In Sachen Konjunkturmaßnahmen betonten die Vier, dass sich der künftige Oberbürgermeister von Köln vor allem um die städtebauliche Förderung von Quartieren in sozialen Brennpunktgebieten kümmern soll. Dafür stünden Mittel aus verschiedenen Fördertöpfen des Bundes bereit, betonten die SPD-Politiker. Konkret geht es um das Bundesprogramm "Soziale Stadt". Erst vor wenigen Tagen hatte Bundesverkehrsminister Wolfgang Tiefensee auf Einladung seiner Parteifreundin Akgün den südwestlichen Stadtteil Meschenich besucht und dabei genau dieses Programm ins Spiel gebracht. "Sorge bitte dafür, dass die Stadt vom Bundesprogramm "Soziale Stadt" profitiert", heißt es dort wörtlich. Die dritte Forderung, bei den notwendigen Kürzungen des städtischen Haushalts angesichts der drohenden Überschuldung der Stadt Maß zu halten, richtet sich gegen die jüngst bekannt gegebenen Kürzungspläne, die auch im Kulturhaushalt bei den freiwilligen Mitteln Gelder einsparen sollen. Roters solle gerade in Sachen Kulturförderung offensiver für die Ansiedlung europäischer und internationaler Einrichtungen nach Köln werben, hieß es dort weiter.
Kommentar
Die Forderungen der vier SPD-Bundestagsabgeordneten haben es in sich. Dabei sind es die eigenen Parteifreunde im Stadtrat, die wie eine Wand hinter dem Hafenausbau stehen.
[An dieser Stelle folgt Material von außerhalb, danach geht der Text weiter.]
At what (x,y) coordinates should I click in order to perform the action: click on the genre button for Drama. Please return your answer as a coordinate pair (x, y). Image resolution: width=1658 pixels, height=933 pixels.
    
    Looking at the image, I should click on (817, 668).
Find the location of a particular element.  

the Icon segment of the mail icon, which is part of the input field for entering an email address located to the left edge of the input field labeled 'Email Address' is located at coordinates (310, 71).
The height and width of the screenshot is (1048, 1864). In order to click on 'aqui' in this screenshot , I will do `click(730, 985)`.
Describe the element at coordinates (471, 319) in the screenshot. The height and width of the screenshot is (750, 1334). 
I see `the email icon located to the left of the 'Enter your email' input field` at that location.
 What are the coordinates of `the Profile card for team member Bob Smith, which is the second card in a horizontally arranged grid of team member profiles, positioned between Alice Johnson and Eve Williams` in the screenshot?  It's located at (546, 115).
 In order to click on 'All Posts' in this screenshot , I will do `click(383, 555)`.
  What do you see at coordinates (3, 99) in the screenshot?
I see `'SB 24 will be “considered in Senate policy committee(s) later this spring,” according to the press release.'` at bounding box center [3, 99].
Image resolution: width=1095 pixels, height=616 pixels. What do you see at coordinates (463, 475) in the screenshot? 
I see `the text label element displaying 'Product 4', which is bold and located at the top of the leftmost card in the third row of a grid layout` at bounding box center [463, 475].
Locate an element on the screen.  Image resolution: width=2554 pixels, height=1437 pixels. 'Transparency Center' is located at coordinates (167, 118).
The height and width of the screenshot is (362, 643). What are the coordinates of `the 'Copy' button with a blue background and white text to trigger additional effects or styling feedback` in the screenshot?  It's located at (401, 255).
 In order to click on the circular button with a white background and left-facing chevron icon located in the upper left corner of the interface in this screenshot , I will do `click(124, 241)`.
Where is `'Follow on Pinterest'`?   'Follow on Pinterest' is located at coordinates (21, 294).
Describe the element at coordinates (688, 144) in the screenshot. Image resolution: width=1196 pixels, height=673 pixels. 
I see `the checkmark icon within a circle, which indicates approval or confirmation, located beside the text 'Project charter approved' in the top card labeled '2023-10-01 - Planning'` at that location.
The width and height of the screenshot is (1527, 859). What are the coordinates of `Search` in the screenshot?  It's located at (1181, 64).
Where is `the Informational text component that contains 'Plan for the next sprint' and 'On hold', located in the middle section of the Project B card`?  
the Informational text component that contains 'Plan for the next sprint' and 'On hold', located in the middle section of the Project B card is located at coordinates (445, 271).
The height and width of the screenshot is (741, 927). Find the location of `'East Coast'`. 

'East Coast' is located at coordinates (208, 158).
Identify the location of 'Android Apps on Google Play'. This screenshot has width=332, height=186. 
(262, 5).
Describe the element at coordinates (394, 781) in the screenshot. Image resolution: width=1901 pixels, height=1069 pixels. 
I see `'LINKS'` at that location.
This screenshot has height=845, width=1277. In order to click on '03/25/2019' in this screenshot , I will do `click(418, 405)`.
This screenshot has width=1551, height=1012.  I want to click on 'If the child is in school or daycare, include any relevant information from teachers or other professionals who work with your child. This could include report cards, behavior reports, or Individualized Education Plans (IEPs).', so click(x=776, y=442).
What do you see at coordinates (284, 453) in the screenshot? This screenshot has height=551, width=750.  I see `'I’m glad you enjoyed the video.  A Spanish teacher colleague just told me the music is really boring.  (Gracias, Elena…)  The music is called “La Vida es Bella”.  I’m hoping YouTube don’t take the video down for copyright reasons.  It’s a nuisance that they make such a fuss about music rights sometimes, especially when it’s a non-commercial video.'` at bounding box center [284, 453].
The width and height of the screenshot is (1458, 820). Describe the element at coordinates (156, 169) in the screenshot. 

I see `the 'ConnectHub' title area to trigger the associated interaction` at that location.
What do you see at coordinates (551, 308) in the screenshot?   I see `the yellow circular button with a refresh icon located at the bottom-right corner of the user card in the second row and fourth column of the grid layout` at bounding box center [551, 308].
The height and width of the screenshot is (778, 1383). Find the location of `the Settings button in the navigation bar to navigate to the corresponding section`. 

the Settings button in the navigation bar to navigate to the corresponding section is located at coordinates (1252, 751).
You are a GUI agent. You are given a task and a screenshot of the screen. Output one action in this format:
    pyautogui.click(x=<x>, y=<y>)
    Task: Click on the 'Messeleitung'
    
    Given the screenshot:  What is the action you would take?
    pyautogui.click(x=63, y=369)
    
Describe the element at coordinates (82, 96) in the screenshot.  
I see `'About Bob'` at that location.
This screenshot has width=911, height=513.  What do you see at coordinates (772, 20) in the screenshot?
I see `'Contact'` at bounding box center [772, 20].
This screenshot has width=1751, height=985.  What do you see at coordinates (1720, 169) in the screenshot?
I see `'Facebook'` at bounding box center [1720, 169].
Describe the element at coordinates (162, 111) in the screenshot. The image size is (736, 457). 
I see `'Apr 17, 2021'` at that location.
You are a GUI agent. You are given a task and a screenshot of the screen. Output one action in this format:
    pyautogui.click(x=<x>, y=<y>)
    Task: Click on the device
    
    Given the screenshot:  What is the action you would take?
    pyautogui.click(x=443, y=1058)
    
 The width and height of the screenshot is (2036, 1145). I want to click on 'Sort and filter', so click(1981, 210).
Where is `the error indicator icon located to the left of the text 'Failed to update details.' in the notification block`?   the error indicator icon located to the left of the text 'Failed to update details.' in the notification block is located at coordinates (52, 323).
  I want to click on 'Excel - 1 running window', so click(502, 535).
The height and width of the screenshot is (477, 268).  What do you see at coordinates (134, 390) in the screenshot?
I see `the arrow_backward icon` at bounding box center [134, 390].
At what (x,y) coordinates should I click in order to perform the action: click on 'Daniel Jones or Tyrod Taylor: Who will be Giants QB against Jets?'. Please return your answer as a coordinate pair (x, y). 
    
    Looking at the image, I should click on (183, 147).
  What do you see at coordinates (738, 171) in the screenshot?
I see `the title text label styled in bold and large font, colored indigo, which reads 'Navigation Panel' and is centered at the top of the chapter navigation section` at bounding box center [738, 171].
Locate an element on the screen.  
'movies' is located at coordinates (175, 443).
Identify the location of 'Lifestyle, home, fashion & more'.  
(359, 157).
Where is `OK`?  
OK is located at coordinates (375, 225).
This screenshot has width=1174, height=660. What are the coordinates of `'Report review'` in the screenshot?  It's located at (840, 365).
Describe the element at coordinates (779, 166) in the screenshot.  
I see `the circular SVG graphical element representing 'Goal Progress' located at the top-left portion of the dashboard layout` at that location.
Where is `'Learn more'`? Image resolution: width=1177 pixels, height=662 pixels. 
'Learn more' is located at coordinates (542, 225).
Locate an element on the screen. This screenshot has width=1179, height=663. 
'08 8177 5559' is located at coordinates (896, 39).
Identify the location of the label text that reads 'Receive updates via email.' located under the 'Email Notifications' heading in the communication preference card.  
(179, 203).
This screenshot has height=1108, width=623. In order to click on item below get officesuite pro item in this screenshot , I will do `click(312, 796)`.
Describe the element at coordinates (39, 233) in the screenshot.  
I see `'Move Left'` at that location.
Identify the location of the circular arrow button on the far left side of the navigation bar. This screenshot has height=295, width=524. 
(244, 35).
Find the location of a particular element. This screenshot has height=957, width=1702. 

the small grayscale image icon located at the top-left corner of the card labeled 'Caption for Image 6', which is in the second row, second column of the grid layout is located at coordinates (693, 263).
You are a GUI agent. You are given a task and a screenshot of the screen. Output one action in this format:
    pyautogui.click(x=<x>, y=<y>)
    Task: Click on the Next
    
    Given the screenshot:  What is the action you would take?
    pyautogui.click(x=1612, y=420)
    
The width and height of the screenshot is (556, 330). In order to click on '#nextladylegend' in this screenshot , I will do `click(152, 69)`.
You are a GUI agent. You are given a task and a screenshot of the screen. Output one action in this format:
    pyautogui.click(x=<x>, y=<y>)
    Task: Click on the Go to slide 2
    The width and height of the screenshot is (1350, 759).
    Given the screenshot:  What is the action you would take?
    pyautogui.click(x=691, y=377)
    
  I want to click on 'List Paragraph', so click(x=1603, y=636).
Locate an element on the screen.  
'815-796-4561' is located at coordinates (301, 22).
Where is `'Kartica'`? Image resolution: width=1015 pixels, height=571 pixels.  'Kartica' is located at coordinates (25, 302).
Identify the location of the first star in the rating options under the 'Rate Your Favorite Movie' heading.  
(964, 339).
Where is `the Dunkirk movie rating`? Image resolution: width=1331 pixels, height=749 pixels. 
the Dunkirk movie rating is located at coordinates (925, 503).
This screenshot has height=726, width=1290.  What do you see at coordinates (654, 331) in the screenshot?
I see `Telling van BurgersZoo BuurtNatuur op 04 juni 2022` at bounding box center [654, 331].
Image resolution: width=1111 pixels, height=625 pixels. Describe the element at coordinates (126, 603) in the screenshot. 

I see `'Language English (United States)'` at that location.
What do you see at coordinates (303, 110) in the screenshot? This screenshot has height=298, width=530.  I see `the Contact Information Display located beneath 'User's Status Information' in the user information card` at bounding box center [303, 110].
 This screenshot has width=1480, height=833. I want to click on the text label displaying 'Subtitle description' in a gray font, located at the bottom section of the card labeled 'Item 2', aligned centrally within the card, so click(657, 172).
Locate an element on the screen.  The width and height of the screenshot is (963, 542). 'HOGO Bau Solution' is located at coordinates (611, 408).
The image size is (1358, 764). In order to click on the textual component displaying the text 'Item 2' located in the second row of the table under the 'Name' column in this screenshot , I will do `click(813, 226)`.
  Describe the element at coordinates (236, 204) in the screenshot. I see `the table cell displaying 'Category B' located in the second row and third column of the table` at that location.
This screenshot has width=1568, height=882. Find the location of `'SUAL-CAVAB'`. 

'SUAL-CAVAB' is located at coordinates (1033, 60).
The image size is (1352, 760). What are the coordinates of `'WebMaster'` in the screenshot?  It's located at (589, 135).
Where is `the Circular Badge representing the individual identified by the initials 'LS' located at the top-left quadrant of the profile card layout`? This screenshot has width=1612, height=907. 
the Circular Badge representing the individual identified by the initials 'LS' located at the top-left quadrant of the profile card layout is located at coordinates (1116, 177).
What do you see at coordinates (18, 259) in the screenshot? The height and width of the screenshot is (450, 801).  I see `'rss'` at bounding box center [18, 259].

Auch die IHK fordert zusätzliche Hafenkapazitäten schon seit Jahren. Mit dem Vorstoß der SPD-Bundespolitiker dürfte eine zuletzt ruhiger gewordene Debatte um den Stellenwert von Natur in der Auseinandersetzung mit wirtschaftlichen Interessen.
Zwar lässt sich der Verdacht des vorgezogenen Wahlkampfes nicht ganz von der Hand weisen. Die Bundespolitiker weisen dem zukünftigen Kölner Stadtoberhaupt aber schon jetzt drei wichtige Punkte zu, um die er sich schnellstmöglich kümmern muss. Ein entsprechender Beschluss des Stadtrates müsste jedoch, sollte es denn tatsächlich den Bundespolitikern nutzen, bereits in der kommenden Woche (9. September 2009) fallen. Das aber ist nach derzeitigem Stand eher unwahrscheinlich. Für jeden, der in Sachen Hafenausbau bisher von der Hypothese ausging, es handle sich hier um einen Richtungsstreit wird mit dem Vorstoß der Kölner SPD-Parlamentarier Lügen gestraft. Der Hafenausbau ist eine Kölner Debatte, ein Stück Lokalkirmes, mehr nicht. Die Ausbaugegner dürften damit aber frischen Wind in ihren Segeln spüren. Vielleicht gibt es ja doch noch eine geheime Abstimmung im neuen Stadtrat. Das allerdings erst nach den Bundestagswahlen.